When you enable Knowledge Base, AI Assistant automatically gains access to Elastic's product documentation. This improves its answers to questions related to Elastic products and features.
In air-gapped environments, this requires additional configuration. Refer to the Kibana AI Assistant settings documentation for detailed instructions. Once you complete the instructions on that page, AI Assistant will automatically gain access to Elastic's documentation as soon as you start a new conversation.
There are two ways to enable Knowledge Base.
You must individually enable Knowledge Base for each Kibana space where you want to use it.
Open a conversation with AI Assistant, select a large language model, then click Setup Knowledge Base. If the button doesn’t appear, Knowledge Base is already enabled.

Knowledge base setup may take several minutes. It will continue in the background if you close the conversation. After setup is complete, you can access Knowledge Base settings from AI Assistant’s conversation settings menu (access the conversation settings menu by clicking the three dots button next to the model selection dropdown).

- To open Security AI settings, use the global search field to find "AI Assistant for Security."
- On the Knowledge Base tab, click Setup Knowledge Base. If the button doesn’t appear, Knowledge Base is already enabled.
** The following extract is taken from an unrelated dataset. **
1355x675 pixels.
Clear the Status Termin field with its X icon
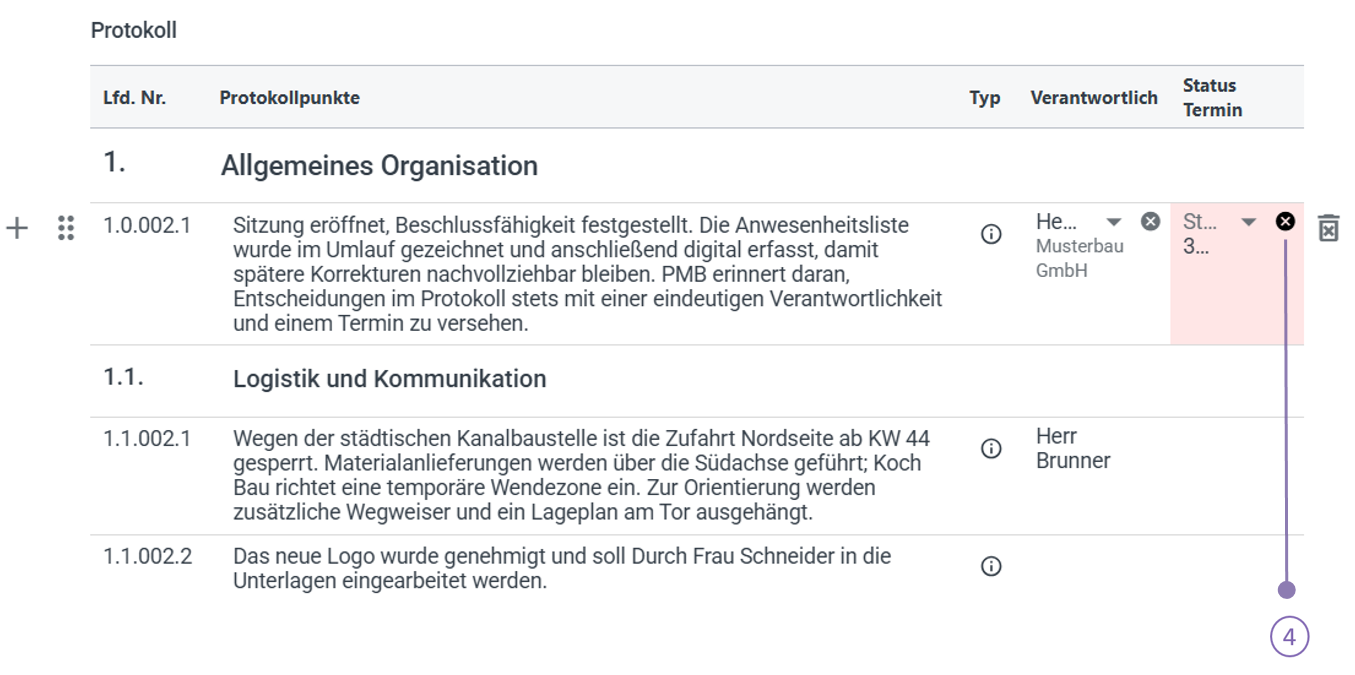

AI Assistant receives open
or acknowledged
alerts from your environment from the last 24 hours and uses them as context for your prompts. This enables it to answer questions about multiple alerts in your environment rather than just about individual alerts you choose to send it. It receives alerts ordered by risk score, then by the most recently generated. Building block alerts are excluded.
To configure alert access for Knowledge Base:
- Go the Security AI settings page. Use the global search field to find "AI Assistant for Security."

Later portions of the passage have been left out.